Коснувшись пальцами подбородка Галины, Альтакс приподнял её обрамлённую мягкими, пушистыми прядями голову.
– Ты знаешь, о чём я сейчас подумал? – сказал он, погладив её по волосам. – Стоило, право же, стоило преодолеть столь долгий путь, пройти через все страдания, чтобы встретить такого ангела, такую добрую, прекрасную…
Подняв ладонь, Галина тихонько прижала её к губам Альтакса.
– Не говори! Ради Бога, не говори больше ничего!
– Хорошо. Но разреши на прощание задать один, всего лишь один вопрос. Там, на улице, когда я стоял в бессилии, держась руками за дерево… Почему ты не приняла меня за какого-нибудь бродягу, пьяницу, беглого преступника? Что же заставило тебя остановиться, позвать меня в машину?
– Твои глаза, – сказала она дрогнувшим голосом. – Они словно светились в ночи, светились и плакали…
Профессор Закиров захандрил. Случилось это не оттого, что на него напала хандра, а оттого, что с некоторых пор его тихое, уединённое пребывание в загородном доме превратилось в тяжкую неволю.
Это последнее происшествие… При всём его благополучном окончании оно всё ещё продолжало будоражить сознание профессора, не давая ему окончательно успокоиться и войти в колею прежней жизни.

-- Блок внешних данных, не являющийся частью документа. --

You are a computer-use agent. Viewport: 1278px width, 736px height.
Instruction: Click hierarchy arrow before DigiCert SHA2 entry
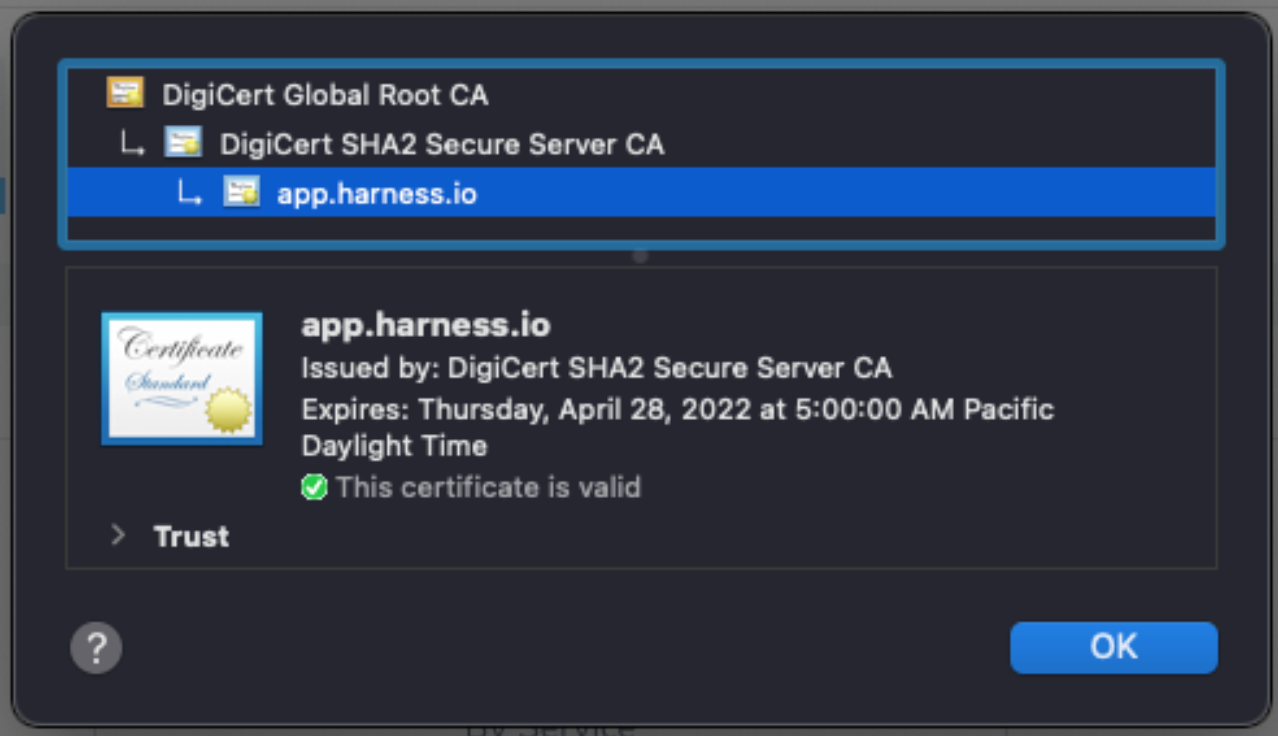132,145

А тут ещё полковник Степанов со своими медвежьими услугами. Мало того, что из-за несдержанности его подчинённых телевизионщики на всю страну растрезвонили о произошедшем, сделав из этого настоящий детективный телесериал, так он ещё и его мирный загородный дом превратил в осаждённую крепость.
Уже третий день две бронированные автомашины и пять-шесть переодетых в гражданскую одежду сотрудников ФСБ постоянно дежурили на улице возле его дома и на дороге, ведущей в посёлок.
Всё указывало на то, что пришло время упаковывать чемоданы и перебираться в город, тем более что скоро должна была возвратиться из загранпоездки жена.
Эта мысль немного успокаивала профессора, и он уже готов был с лёгким сердцем приступить к своей утренней трапезе, как неожиданно зазвонил телефон.
Взяв трубку, профессор уселся в кресло.
– Слушаю вас!
– Не разбудил, Марат Амирханович? – послышался в трубке хорошо знакомый голос.
Ну конечно, это был он, Степанов, – лёгок на помине. Нагородил дел, а теперь, наверное, начнёт оправдываться, изображать из себя пай-мальчика.
– Привет, привет, – сдержанно промолвил Закиров. – Долго будешь жить! Только что тебя вспоминал, вспоминал и бранил на чём свет стоит.